2. In the erotic symbolism of these traditions the same meaning is expressed through the figuration of the divine couple as they engage in the so-called viparīta-maithuna, an intercourse in which the male is still while the śakti moves her body.

3. “Apart from their husbands women cannot sacrifice or undertake a vow or fast; it is because a wife obeys her husband that she is exalted in heaven.” The Laws of Manu 5.155. It is not possible in this context to discuss the meaning of female priesthood and to explain why it does not contradict the abovementioned example. Female priesthood traditionally had a lunar character; rather than representing another path available to women, it expressed an affirmation of feminine dharma as an absolute elimination of any personal principle so as to make room for the voice of the oracle and of the god. Further on I will discuss the alteration proper of decadent civilizations in which the lunar, feminine element usurps the hierarchical peak. We must also consider the sacral and initiatory use of women in the “path of sex.”
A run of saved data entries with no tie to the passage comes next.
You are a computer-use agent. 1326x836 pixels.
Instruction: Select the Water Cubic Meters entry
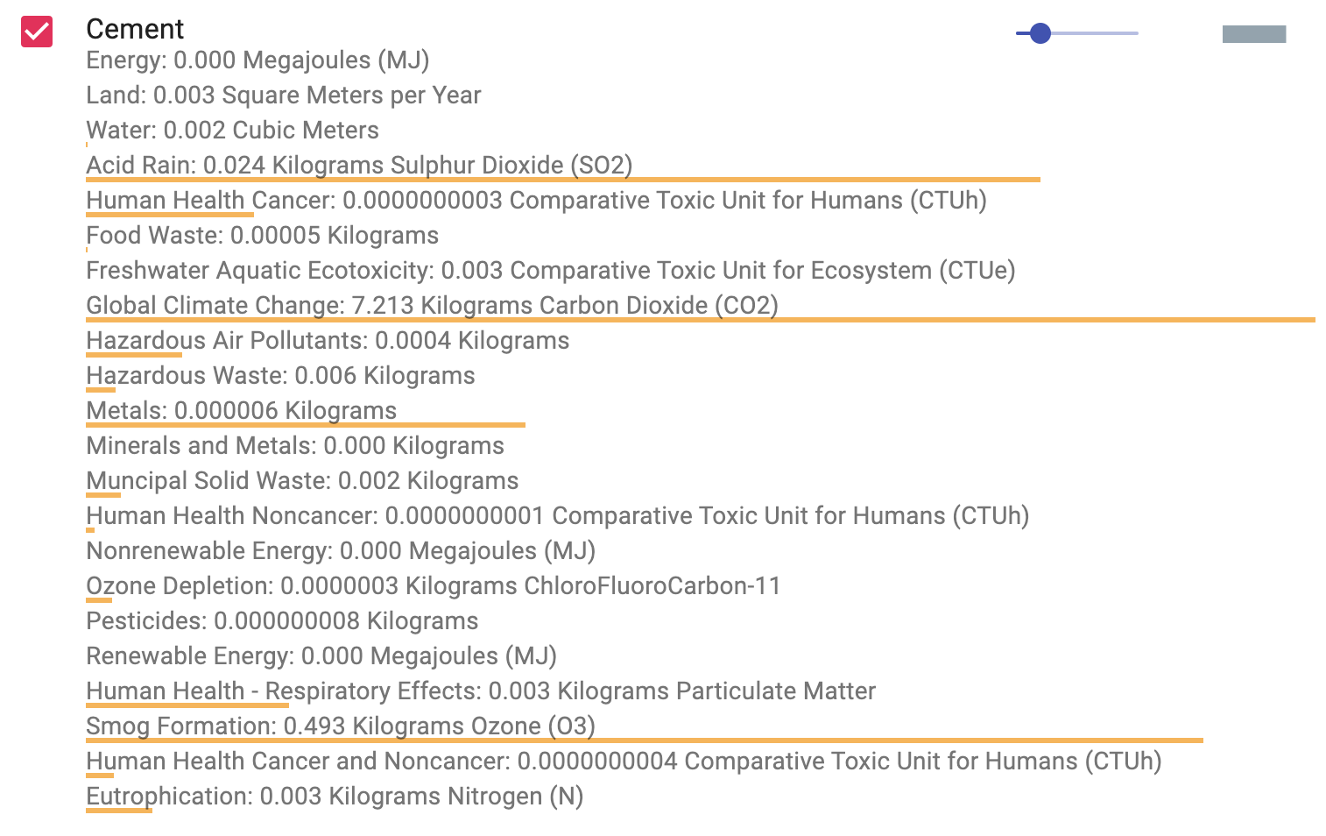point(232,131)
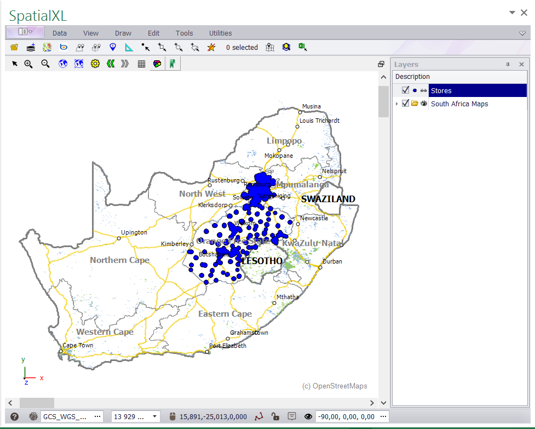Disable the South Africa Maps checkbox
This screenshot has width=535, height=429.
coord(405,103)
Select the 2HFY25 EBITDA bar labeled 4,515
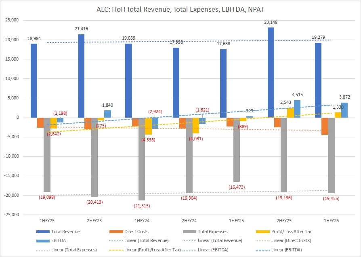The height and width of the screenshot is (257, 361). pyautogui.click(x=297, y=109)
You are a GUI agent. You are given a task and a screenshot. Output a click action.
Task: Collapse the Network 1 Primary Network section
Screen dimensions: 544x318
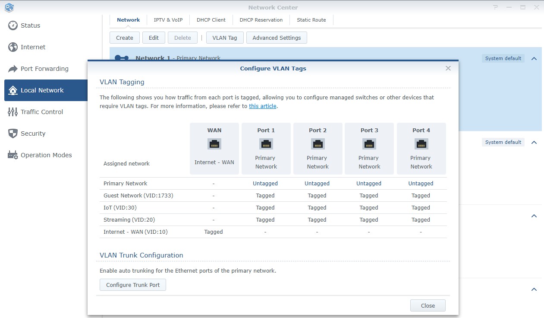pos(534,58)
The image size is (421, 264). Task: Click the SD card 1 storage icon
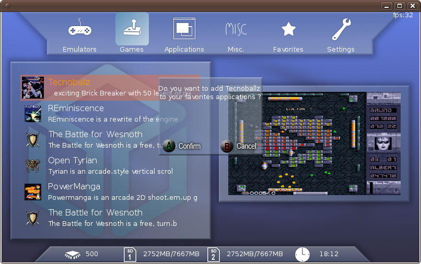[x=130, y=254]
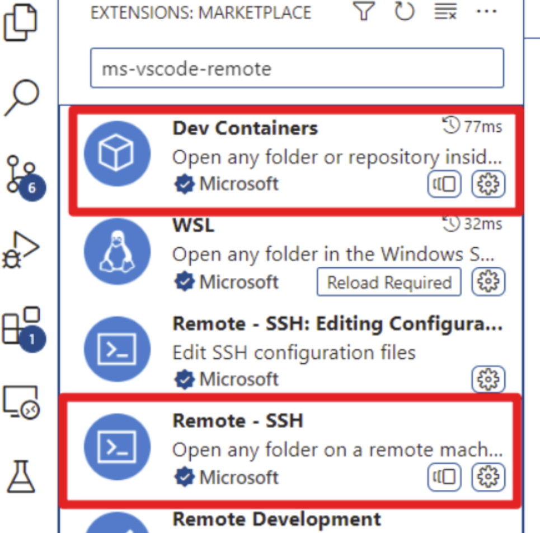Open the Remote - SSH manage gear menu
This screenshot has width=540, height=533.
(x=489, y=478)
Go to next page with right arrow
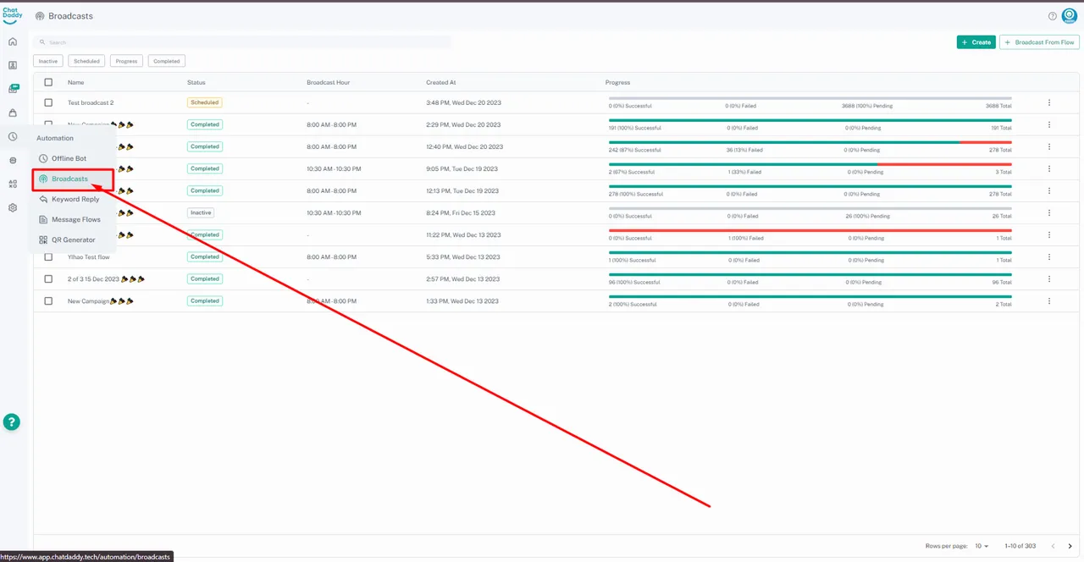 point(1070,546)
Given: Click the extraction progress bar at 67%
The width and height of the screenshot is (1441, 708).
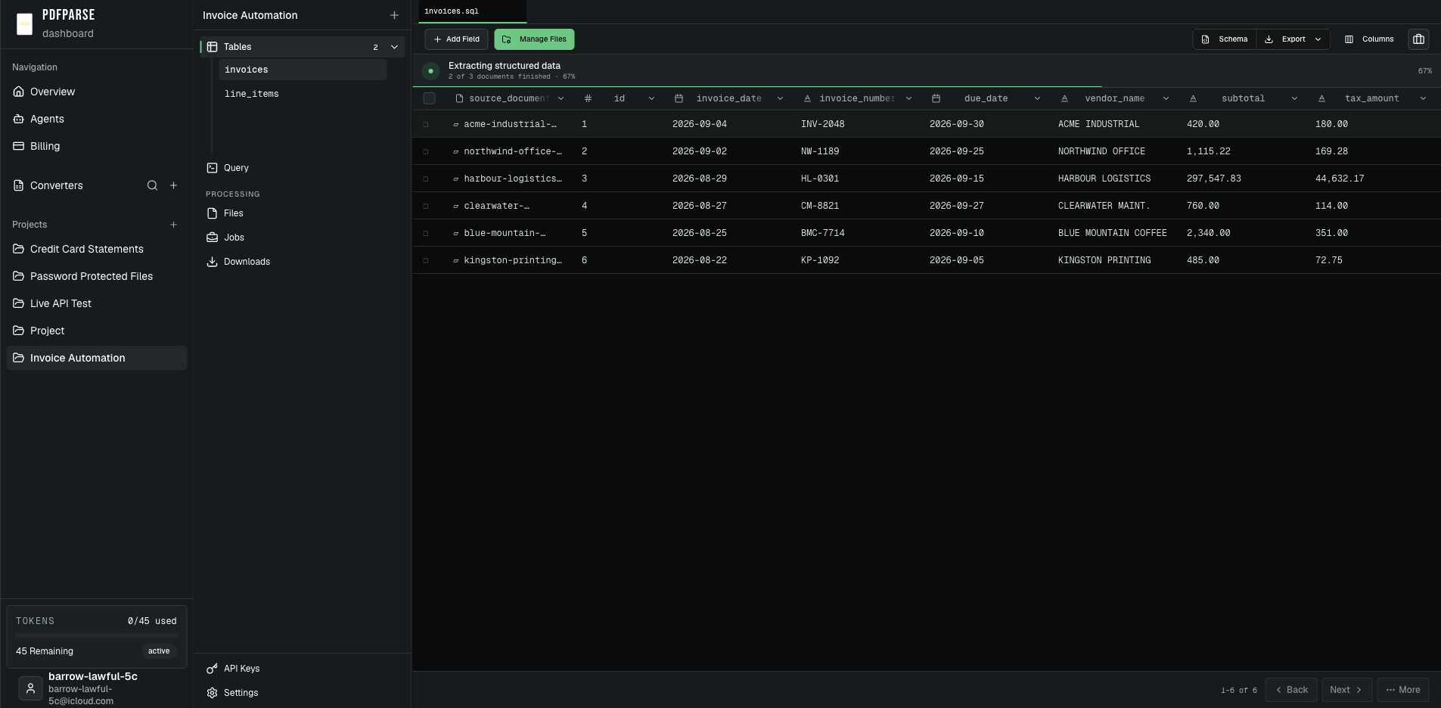Looking at the screenshot, I should click(x=927, y=87).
4. In an ancient Chinese text, the Niu-kie-tsi-pien (5) we read: “When a woman leaves the house of her father to join the house of her husband, she loses everything, including her name. She does not own anything in her own right; whatever she has and whatever she is belongs to her husband.” And in the Niu-hien-shu it is said that a woman must be in the house “as a shadow and as a mere echo.” Quoted in S. Trovatelli. Le civilta e le legislazioni dell’antico Oriente (Bologna, 1890), 157–58.

5. Analogous customs are also found among other Indo—European stocks: among the Thracians, the Greeks, the Scythians, and Slavs. In the Inca civilization the suicide of widows, though it was not decreed by a law, was nevertheless common practice; those women who had not the courage to commit suicide or believed they had good reasons not to commit it, were despised by their community.

6. “The woman who is not unfaithful to her husband but restrains her mind and heart, speech, and body reaches her husband’s worlds after death, and good people call her a virtuous woman.” The Laws of Manu 9.29.

7. “In this fire the gods offer a person. From this oblation the man arises having the color of light.” Bṛhad-āraṇyaka Upaniṣad 4.2.14. See also Proclus, In Timeum, 5.331b; 2.65b.

8. In The Laws of Manu it is written: “A girl, a young woman or even an old woman should not do anything independently, even in her own house. In childhood a woman should be under her father’s control, in youth under her husband’s, and when her husband is dead, under her sons”’ (5.147–48). And also: “A virtuous wife should constantly serve her husband like a god, even if he behaves badly, freely indulges his lust, and is devoid of any good qualities” (5.154).

9. The sacral offering of the body and of virginity itself has been sanctioned in a rigorous form in what amounts to yet another cause of scandal for our contemporaries, namely, in sacred prostitution, which was practiced in ancient Syrian, Lician, Lidian, and Theban temples. The woman was not supposed to offer her virginity out of a passional motive toward a given man; she was supposed to give herself to the first man who tossed her a sacred coin within the sacred enclosure, as if it were a sacred offering to the goddess of the temple. A woman was supposed to get married only after this ritual offering of her body. Herodotus (The Histories, 1.199) noted that: “The woman goes with the first man who throws her a coin, and rejects no one. When she has gone with him, and so satisfied the goddess, she returns home, and from that time forth no gift however great will prevail with her.”

10. According to some statistics gathered in the 1950s (C. Freed and W. Kroger), an estimated 75 percent of North-American women are “sexually anesthetized,” while their “libido” has allegedly shifted in the direction of exhibitionist narcissism. In Anglo-Saxon women, the neurotic and typically feminine sexual inhibition was typical of their culture and was due to their being victims of a false ideal of “dignity” in addition to the prejudices of puritan moralism. The reaction of the so-called sexual revolution has only led the masses to a regimen of quick, easy, and cheap sex treated as an item of consumption.